Northern印跡和總RNA雜交實驗

甲醛凝膠溶液 RNA 電泳緩沖液

凝膠模 梳齒 凝膠用具

1. 用肥皂和水徹底清洗凝膠模，梳齒和凝膠用具。

2. 準備甲醛凝膠溶液。

甲醛凝膠溶液（300 ml 1％ 瓊脂糖凝膠）：

瓊脂糖，3.0 g

10x RNA 電泳緩沖液，30 ml     

Milli-Q 或用玻璃器皿蒸餾過的水，222 ml

37% 甲醛，48 ml

加熱熔解瓊脂糖。冷卻到 55℃（用溫度計檢査）后加甲醛。在通風櫥中倒膠。

10x RNA 電泳緩沖液（配 500 ml）：

0.2 mol/L MOPS，pH 7.4 1 mol/L MOPS，pH 7.4      100 ml

10 mmol/L EDTA，pH 7.4  0.5 mol/L EDTA，pH 7      10 ml

Milli-Q H₂O                                                                    390 ml

貯存于 4℃，避光。

3. 10 μl 總 RNA 和 30 μl 1.33x RNA 上樣緩沖液混合。



4. RNA 樣品在 65℃ 水浴中加熱 15 分鐘以破壞 RNA 的二級結構。從水浴拿出并立即在冰上放 2 分鐘。

5. 樣品在小離心機上短暫離心（5 秒）使所有液體都流到管底。把樣品放回冰盒。在已準備好的凝膠中上樣。

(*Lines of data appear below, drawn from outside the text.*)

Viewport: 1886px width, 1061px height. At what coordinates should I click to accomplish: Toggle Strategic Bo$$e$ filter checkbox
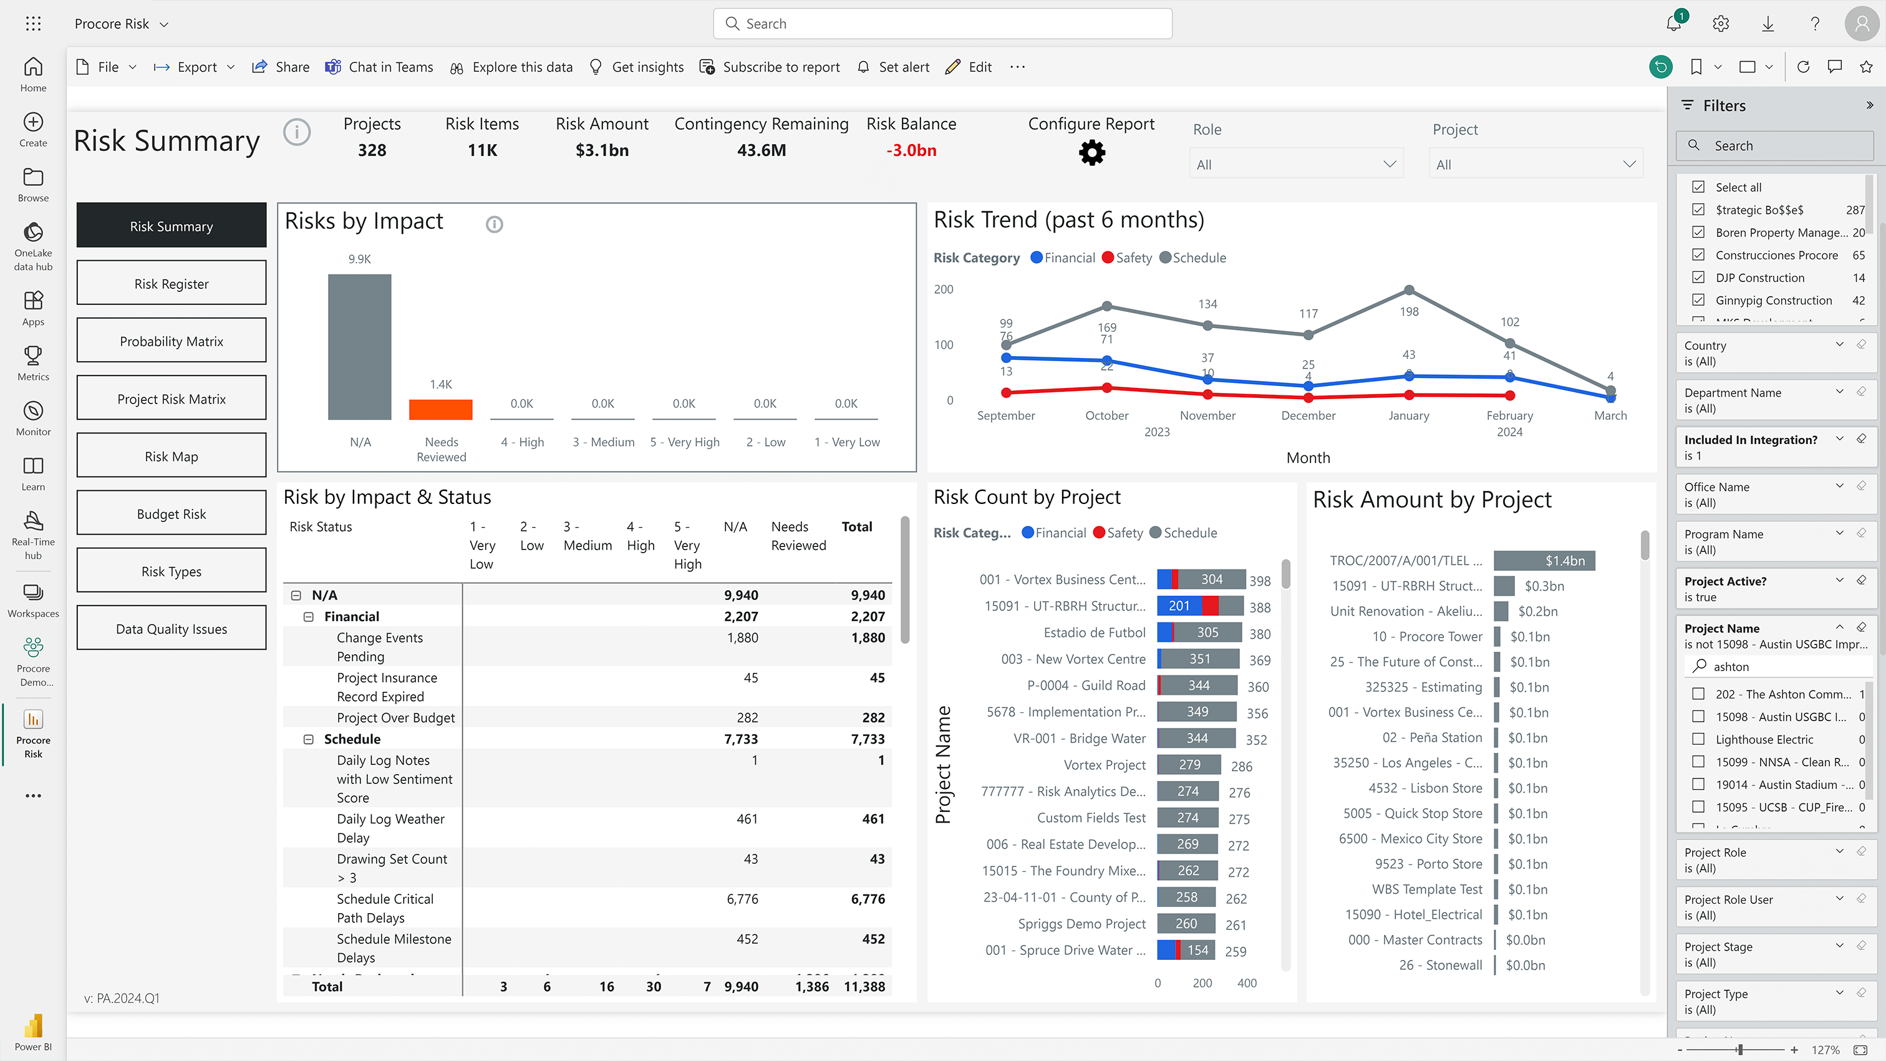coord(1699,209)
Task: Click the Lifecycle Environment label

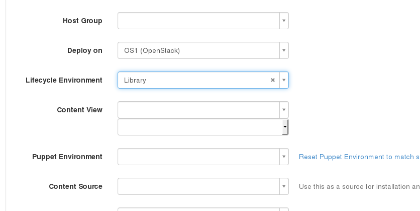Action: tap(64, 80)
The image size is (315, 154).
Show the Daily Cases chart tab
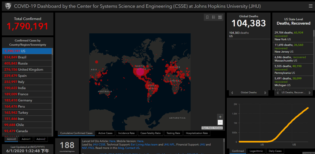tap(275, 151)

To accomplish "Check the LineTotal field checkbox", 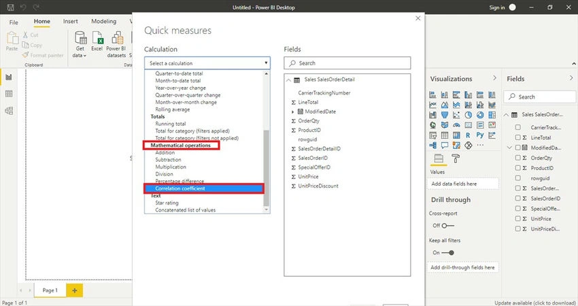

6. 以 2.5~5 V/cm 凝膠長度進行凝膠電泳，直到溴酚蘭染料的前沿移動到大約 2/3 凝膠長度處。

7. 給凝膠照相。先在紫外燈盒子上鋪一張干凈的塑料膜，然后再把凝膠放到上面。

8. 用毛細轉移或電印跡法把 RNA 轉移到尼龍膜上。

(1) 毛細轉移法

① 用 Milli-Q 或用玻璃器皿蒸餾過的水稍微洗一下凝膠。

② 在準備轉移前，把膜、濾紙和紙巾切成合適的大小。對于毛細轉移法，液體必須在被紙巾堆吸收前通過膜。如果讓紙巾或濾紙接觸凝膠或濾紙條，就會發生“短路”這種情況可以通過依次縮小膜、濾紙和紙巾的大小來避免。

這里給出的尺寸是用于 20 cm x 20 cm 的凝膠。對于不同大小的凝膠要調整尺寸。



③ 在 20x SSC 里打濕濾紙條（26x35 cm 濾紙）并把它鋪在一塊玻璃平板上使兩端垂在盛有 1120X SSC 的平皿中。取一根玻璃吸管用作搟面杖，去掉所有玻璃和濾紙之間的氣泡。

④ 凝膠放在濾紙條上。

⑤ 先在水中然后在 20X SSC 中把膜打濕，接著把膜放到凝膠上。用玻璃吸管去掉所有氣泡。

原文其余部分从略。